Chris Dombrowski
Born in Michigan, Chris Dombrowski earned his MFA from the University of Montana. His publications include the chapbooks, Fragments with Dusk in Them (2008), September Miniatures with Blood and Mars (2012), and the collections By Cold Water (2009) and Earth Again (2013). He is also the author of the nonfiction collection, Body of Water (Milkweed Editions, 2016).
In a 2007 interview Dombrowski said that “finding the right form for the poem, I think, is why we write poetry.” Citing his early reading of Norman McLean’s novella A River Runs Through It as a formative influence on his decision to pursue writing, Dombrowski, who also works as a river guide, crafts meditative, free-verse poems that are deeply engaged with the natural world.

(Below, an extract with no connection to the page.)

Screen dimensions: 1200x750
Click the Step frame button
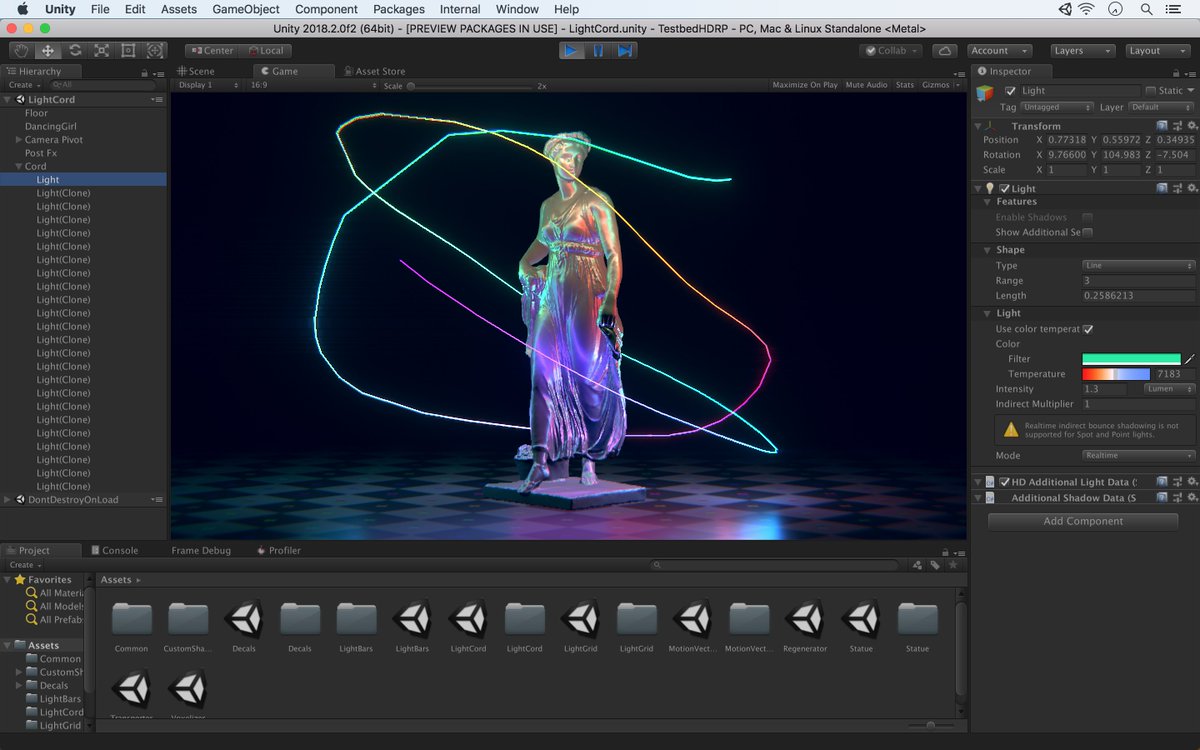click(x=625, y=50)
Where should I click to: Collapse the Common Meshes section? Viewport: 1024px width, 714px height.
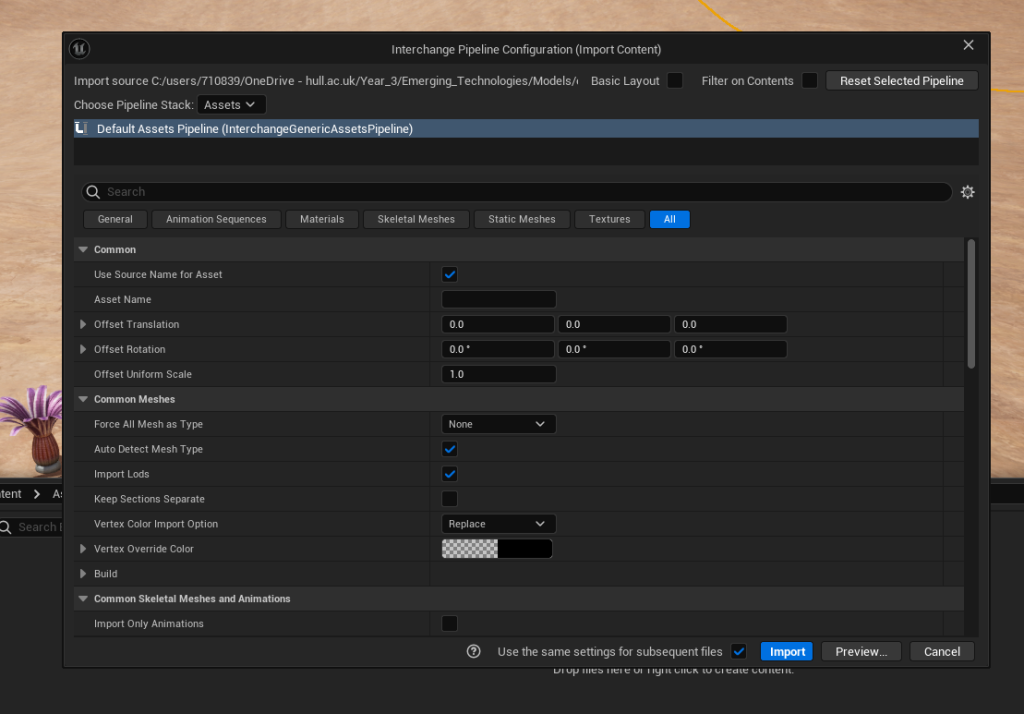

His honors include the Associated Writing Programs Intro Award, Alligator Juniper’s National Poetry Prize, and a runner-up (Earth Again) for Foreword Magazine’s Poetry Book of the Year. His poems have appeared in many literary journals and have been anthologized in Joyful Noise: An Anthology of American Spiritual Poetry (2006), Making Poems (2012), and others. Both of his full-length volumes have garnered praise from reviewers. Writing on By Cold Water for Neo, critic Richard Simpson noted that Dombrowski composes “from a loose, ancient, explosive formula: poem = dream = vision = prophecy = myth …. (and) suggests that if anything can save a broken world it may be visionary song.” In Orion, Joe Wilkins lauded the “risky and courageous” poems in Earth Again for their ability “to wrestle with the most nonsensical, most horrifying … of events,” calling the work “beautiful and harrowing … a holy book.”
Dombrowski has taught at the University of Montana and the Interlochen Center for the Arts, where he was a writer-in-residence. He lives in Missoula, Montana.